Strategy shares face pressure ahead of earnings
Investors who have followed Strategy’s Bitcoin narrative have not been met with a smooth ride. The STRC preferred shares were initially structured with a $100 par value, but that par value effectively fell out of focus last month, reaching the lowest level since the preferred stock was introduced a year ago.
Meanwhile, Strategy’s common shares (trading under the MSTR ticker) have declined dramatically over the past year. The stock closed at $94.64 per share on Friday, according to the article’s figures, down from a 52-week high of $457.22—representing more than a 70% loss since July 2025.
With expectations also a concern, Strategy is scheduled to report second-quarter earnings on July 30. Consensus for earnings per share is $4.28, based on Yahoo Finance data. The company has missed analyst forecasts in six of the last eight quarters, Fintel.io data shows, including a 33.76% negative surprise in the first quarter of 2026.

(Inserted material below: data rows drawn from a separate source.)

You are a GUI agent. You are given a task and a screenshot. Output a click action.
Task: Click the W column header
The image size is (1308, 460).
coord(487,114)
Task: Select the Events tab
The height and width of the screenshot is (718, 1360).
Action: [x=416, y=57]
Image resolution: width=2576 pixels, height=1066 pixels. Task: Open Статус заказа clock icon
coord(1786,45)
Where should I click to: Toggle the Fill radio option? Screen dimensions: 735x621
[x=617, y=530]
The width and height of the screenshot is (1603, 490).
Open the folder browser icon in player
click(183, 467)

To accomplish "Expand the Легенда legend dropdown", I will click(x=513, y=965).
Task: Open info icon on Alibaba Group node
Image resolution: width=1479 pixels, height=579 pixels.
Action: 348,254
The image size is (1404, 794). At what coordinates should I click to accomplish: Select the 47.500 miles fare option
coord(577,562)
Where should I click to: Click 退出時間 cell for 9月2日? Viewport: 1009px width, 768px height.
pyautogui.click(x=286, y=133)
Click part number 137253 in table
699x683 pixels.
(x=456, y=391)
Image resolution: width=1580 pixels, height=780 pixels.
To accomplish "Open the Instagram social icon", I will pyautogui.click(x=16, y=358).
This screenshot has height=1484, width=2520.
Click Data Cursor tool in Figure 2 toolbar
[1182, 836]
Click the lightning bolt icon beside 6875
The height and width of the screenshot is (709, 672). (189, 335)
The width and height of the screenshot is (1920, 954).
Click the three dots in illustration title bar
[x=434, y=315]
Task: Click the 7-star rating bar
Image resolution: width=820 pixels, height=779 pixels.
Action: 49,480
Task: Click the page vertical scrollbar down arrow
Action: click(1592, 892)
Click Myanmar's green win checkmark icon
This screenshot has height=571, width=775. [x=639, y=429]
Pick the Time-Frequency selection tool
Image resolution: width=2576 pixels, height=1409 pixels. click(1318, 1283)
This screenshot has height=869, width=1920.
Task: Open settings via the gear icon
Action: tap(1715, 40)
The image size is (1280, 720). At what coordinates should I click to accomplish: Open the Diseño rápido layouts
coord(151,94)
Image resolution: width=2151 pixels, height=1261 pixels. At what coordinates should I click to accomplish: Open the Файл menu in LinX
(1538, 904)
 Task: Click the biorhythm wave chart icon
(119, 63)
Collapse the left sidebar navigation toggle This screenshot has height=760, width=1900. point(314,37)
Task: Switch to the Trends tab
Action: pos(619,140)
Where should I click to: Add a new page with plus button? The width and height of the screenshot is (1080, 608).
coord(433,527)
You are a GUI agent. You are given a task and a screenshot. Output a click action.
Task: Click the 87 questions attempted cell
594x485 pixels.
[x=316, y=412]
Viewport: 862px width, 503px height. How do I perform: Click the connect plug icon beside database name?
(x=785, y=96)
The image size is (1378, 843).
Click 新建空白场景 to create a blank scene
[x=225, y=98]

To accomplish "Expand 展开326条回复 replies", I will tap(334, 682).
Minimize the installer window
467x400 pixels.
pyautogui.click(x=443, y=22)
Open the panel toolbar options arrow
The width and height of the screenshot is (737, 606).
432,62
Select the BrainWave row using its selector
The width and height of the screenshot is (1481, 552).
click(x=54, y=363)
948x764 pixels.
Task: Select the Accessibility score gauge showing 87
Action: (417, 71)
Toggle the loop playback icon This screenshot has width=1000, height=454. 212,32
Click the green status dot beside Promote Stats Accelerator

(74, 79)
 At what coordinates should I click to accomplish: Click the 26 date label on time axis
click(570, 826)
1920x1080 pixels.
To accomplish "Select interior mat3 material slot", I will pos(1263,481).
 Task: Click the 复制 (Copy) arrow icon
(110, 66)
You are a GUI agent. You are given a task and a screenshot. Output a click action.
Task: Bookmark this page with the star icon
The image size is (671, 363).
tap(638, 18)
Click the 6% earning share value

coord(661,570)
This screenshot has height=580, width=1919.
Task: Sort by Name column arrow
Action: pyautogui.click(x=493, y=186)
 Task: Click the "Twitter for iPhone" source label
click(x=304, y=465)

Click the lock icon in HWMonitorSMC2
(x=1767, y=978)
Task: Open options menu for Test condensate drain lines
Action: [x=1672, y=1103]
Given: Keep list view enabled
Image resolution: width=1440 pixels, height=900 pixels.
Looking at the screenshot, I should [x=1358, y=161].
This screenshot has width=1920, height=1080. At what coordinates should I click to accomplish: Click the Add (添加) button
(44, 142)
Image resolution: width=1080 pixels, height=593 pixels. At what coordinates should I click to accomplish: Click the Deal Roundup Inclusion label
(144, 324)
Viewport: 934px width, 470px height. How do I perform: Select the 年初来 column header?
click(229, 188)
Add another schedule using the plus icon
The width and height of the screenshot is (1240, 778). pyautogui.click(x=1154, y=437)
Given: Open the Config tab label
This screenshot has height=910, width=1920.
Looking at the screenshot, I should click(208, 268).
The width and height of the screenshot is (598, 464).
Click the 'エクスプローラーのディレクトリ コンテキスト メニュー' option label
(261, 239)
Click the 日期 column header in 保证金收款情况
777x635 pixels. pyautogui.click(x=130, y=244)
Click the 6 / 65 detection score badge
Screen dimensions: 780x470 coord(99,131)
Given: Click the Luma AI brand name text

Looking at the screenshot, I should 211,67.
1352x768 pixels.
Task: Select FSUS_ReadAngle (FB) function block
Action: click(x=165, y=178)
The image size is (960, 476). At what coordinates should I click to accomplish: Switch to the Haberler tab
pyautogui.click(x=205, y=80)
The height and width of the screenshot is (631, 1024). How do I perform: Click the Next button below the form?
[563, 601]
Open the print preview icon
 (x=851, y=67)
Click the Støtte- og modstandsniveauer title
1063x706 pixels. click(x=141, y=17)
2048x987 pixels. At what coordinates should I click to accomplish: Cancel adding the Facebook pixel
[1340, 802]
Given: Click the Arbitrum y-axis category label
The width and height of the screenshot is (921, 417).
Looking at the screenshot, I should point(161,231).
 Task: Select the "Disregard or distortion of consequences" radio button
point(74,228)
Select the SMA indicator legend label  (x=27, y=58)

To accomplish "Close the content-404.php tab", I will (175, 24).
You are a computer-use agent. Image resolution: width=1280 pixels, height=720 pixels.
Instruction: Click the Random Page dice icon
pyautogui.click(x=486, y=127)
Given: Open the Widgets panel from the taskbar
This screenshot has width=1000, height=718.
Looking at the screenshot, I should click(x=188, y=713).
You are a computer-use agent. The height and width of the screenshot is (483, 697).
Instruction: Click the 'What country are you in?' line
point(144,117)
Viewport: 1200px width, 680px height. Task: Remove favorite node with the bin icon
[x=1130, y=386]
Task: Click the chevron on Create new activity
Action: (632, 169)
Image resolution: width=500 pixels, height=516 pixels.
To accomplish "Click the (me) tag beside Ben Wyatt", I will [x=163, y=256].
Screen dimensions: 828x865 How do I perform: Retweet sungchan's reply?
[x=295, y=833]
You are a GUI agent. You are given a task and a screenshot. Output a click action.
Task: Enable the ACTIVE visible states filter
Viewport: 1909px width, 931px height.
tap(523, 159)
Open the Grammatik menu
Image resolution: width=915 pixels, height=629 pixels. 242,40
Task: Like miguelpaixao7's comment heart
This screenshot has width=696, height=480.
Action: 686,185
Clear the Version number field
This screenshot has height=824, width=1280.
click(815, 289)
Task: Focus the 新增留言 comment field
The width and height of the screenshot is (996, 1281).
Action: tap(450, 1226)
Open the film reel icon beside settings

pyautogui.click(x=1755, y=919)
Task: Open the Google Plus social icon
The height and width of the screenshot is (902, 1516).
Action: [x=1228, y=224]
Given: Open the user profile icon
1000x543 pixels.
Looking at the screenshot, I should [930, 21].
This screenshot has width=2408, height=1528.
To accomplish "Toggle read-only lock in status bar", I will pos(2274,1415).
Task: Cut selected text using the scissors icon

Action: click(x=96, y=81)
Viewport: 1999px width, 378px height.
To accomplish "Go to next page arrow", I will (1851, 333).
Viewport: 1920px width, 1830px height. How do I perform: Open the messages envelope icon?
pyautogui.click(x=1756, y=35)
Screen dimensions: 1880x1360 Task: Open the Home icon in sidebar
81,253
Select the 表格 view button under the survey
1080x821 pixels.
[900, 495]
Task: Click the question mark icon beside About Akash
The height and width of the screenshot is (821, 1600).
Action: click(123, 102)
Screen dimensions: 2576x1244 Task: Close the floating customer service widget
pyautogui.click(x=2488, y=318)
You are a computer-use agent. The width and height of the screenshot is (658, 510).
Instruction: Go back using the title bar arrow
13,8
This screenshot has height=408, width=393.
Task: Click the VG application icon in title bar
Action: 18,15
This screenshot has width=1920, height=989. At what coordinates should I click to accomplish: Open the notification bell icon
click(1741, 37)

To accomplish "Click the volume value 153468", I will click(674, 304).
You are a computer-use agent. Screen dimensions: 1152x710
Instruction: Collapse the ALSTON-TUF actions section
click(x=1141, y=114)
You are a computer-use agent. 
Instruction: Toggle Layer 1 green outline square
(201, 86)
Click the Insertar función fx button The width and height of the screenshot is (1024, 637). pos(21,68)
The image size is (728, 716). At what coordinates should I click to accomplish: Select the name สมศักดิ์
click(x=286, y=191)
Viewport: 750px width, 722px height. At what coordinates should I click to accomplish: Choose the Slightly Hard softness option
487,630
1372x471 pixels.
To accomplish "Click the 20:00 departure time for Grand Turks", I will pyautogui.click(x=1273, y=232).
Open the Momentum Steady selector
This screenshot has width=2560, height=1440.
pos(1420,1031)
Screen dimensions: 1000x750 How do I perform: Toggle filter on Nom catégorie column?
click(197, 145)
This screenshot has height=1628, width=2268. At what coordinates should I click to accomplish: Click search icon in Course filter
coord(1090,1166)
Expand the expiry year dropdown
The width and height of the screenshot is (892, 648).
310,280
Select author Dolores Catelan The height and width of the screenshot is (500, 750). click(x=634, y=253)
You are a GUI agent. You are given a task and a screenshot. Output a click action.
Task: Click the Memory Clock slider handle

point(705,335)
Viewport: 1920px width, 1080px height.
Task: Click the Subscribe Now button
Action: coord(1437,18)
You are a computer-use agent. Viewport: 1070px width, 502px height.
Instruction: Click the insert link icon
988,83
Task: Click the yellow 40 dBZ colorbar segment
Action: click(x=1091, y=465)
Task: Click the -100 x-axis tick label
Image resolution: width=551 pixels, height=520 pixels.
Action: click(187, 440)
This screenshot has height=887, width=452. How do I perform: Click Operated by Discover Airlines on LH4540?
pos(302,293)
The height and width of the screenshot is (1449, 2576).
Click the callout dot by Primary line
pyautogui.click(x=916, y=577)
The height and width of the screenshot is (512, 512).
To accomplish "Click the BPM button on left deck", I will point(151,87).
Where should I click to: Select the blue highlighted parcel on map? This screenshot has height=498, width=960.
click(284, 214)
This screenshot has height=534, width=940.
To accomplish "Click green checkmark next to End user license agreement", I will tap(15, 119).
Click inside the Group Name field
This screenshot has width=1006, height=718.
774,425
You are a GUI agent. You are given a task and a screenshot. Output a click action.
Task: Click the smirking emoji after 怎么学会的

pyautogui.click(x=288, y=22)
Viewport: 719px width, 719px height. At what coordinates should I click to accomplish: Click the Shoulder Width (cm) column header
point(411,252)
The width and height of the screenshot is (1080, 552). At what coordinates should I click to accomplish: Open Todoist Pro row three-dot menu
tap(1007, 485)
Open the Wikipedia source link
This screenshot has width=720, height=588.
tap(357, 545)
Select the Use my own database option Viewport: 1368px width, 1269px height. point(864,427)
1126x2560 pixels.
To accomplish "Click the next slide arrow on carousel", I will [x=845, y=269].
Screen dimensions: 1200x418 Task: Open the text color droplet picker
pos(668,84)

For traders and long-term investors alike, the combination of earnings risk and evolving treasury policy is likely to keep attention on both Strategy’s disclosures and the way Saylor frames them publicly—especially after Sunday’s chart post reminded markets that interpretation remains contested.
Going forward, readers should watch whether Strategy’s next communications become more explicit about how its Bitcoin-backed dividend strategy reduces the likelihood of large sales, and whether the July 30 earnings report offers additional signals on cash flows and execution—areas that could sharpen the market’s understanding of the “orange dots” narrative.